NÃO BRILHOU
A Dra. Geiza Brilha, ex Secretária da Educação, foi ofuscada pelo quadro geral das políticas de governo da gestão Lagoinha que negam vaga em creche, professor auxiliar para portadores de TEA, distribuição de verba do FUNDEB, remédios de alto custo, concessão de férias, pagamento de bonificações legais, dentre outros direitos. Depois de expulsar os bebês da creche Tia Ilze, a ex Secretária percebeu que essa ação administrativa foi equivocada, porque, de acordo com denúncias, as salas de berçário não estão completas, que não tem crianças suficientes matriculados, a ponto de a ex Secretária ligar para mães que não cadastraram seus bebês ainda na rede, para matricular na Tia Ilse, a fim de disfarçar o erro que cometeu, ou seja, com base em dados de demanda reprimida equivocados. Essa situação será levada ao Ministério Público e à Vara da Infância e Juventude, já que foram impetrados 19 (dezenove) Mandados de Segurança. Espera-se a reversão das transferências arbitrárias para restabelecer o status quo ante, principalmente para aquelas crianças que moram ao lado da creche.
NOVO SECRETÁRIO
A esperança dos pais dos bebês que estavam matriculados no Tia Ilse é que o novo Secretário de Educação, Dr. Robson dos Santos Melo, tenha sensibilidade e autonomia para colocar a Educação nos trilhos, especialmente quanto à demanda do maternal e à correção da mudança na creche. De logo, terá de rever a reforma do Tia Ilse, a fim de não criar berçários inúteis, porque não há demanda suficiente na região do centro de Caieiras. Nesse quadro, é de rigor evitar gasto público desnecessário e com viés de improbidade administrativa e falta de interesse público. A correção desse desastre dependerá da independência técnica do novo Secretário para resolver a questão sob a égide da autotutela administrativa. Caso eventualmente sucumba à corrente política de governo de negar direitos aos administrados, dará continuidade à judicialização dos atos administrativos que entopem os escaninhos da Justiça.

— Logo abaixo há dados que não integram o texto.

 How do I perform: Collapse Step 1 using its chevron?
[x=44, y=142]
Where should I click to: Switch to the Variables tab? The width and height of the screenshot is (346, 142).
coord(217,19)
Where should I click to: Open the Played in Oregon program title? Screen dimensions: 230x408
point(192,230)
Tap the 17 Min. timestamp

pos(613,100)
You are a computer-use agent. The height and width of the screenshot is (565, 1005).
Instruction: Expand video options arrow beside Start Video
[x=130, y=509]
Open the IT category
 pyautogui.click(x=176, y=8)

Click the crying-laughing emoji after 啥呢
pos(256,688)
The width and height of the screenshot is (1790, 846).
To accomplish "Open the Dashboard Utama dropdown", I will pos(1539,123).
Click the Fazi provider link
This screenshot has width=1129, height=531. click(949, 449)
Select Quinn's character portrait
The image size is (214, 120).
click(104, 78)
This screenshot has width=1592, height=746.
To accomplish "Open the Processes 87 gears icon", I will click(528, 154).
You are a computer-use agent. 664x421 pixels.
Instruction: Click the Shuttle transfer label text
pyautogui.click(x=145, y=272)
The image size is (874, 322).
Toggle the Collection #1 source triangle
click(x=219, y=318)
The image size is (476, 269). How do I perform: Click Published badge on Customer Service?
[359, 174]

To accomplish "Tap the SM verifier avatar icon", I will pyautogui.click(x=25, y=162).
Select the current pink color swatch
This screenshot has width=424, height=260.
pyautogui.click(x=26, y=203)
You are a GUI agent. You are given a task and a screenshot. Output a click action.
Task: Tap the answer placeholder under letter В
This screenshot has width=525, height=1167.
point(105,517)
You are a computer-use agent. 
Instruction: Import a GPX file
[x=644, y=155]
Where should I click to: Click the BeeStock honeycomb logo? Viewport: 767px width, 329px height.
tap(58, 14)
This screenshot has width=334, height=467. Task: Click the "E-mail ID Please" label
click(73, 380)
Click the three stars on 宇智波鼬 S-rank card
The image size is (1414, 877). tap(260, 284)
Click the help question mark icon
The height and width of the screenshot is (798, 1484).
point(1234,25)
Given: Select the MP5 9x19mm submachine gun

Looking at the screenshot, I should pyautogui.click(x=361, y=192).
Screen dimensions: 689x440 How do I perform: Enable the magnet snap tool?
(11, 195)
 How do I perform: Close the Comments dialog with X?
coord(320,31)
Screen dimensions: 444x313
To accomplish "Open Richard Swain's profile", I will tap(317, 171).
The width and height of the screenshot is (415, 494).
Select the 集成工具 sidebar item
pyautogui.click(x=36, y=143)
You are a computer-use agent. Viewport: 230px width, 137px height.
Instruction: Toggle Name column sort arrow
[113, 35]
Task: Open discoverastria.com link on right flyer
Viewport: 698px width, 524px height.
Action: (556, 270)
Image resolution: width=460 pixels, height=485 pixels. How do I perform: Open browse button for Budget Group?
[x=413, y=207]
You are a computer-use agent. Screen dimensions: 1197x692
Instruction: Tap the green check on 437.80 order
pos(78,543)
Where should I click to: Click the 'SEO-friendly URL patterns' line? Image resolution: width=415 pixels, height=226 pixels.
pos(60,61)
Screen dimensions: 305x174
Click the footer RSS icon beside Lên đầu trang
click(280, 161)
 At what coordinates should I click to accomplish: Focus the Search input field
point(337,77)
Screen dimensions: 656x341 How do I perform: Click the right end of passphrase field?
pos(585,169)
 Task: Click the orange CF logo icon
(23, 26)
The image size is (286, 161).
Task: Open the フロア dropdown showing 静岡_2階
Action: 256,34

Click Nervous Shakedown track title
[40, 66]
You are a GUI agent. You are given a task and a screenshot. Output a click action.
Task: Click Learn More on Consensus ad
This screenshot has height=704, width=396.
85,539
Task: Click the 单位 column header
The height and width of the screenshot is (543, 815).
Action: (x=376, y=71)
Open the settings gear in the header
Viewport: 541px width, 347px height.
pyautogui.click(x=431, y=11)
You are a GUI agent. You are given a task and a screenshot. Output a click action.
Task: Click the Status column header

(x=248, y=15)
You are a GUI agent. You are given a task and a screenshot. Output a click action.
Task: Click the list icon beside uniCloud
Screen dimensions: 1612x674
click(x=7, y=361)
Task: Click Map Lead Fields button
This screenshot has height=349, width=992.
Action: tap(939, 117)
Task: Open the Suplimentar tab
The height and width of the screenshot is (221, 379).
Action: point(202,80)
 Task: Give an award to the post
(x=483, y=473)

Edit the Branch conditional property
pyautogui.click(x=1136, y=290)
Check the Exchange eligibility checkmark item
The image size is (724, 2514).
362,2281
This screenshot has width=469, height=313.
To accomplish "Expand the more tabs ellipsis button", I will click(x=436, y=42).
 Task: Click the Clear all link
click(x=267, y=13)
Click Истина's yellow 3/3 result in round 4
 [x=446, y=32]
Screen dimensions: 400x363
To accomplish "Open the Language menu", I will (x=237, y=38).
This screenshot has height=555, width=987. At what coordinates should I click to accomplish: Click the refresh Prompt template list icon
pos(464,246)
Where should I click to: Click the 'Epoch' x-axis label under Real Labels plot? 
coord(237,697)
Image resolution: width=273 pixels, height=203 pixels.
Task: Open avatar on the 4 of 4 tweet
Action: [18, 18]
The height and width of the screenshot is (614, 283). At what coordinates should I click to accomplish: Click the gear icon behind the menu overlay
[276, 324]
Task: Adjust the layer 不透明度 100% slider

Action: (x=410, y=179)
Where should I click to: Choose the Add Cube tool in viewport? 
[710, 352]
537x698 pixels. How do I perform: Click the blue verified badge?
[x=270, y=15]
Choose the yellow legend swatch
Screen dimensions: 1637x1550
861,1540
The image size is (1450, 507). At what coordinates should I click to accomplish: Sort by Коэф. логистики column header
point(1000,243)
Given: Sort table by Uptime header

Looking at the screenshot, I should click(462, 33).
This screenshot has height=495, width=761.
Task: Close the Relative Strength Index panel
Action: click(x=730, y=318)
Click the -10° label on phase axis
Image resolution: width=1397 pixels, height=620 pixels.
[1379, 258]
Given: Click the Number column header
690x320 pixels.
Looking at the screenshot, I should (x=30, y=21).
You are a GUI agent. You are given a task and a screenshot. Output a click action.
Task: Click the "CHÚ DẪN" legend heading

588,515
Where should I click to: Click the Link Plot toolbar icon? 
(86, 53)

JUDICIALIZAÇÃO DOS ATOS ADMINISTRATIVOS SEM PRECEDENTES
Não é de hoje que a gestão Lagoinha demanda e é demandado na Justiça como nunca antes visto na história do município de Caieiras. De fato, somente em dezembro de 2025 e janeiro de 2026, foram ajuizadas ações com pedidos de tratamento oncológico; ação para fornecimento de ambulância para criança acometida de doença crônica Ataxia Cerebelar; Ações Cíveis Públicas propostas por Associações de defesa de direitos coletivos por alegada violação aos princípios administrativos; Ação Cível Pública proposta pelo Estado de São Paulo por dano ambiental; ação ordinária por irregularidade na chamada de aprovado em concurso público referente à 1ª colocação no cargo de Supervisor Pedagógico; etc. Essa situação de alta demanda judicial traz prejuízo à população, inclusive por comodidade e negligência frente a questões extremamente graves, como na inércia de o gestor público intervir para prover o devido tratamento a paciente em estado terminal necessitado de cuidados multidisciplinares para preservação da dignidade humana em momento de dor extrema e debilidade física e emocional.
CENAS DOS PRÓXIMOS CAPÍTULOS DOS “ESPERTOS”
De igual negativa de exercício de direitos, há estratagemas de “espertos” no setor de licitação da prefeitura de Caieiras, com o intuito de passar certames sem a possibilidade de arguição de irregularidades, em razão de o ato de abertura de propostas coincidir com o recesso do Tribunal de Contas, que aproveita o período de final de ano e começo do ano novo para fazer manutenção nos sistemas da Corte de Contas. Porém, como os “espertos” acreditam que desviaram o caminho das impugnações durante a licitação, podem deixar rastros de ilegalidades e ilícitos suscetíveis de arguição de nulidade na Justiça. Com esse ímpeto, ficam despreocupados até com a idoneidade do licitante, que pode passar como mero detalhe, já que conhecem antecipadamente o concorrente capenga, mas parceiro da administração. Então, na próxima semana, cenas dos próximos capítulos, em forma de spoiler, serão reveladas – para espanto de ninguém -, pois todos sabem que o buraco é mais embaixo.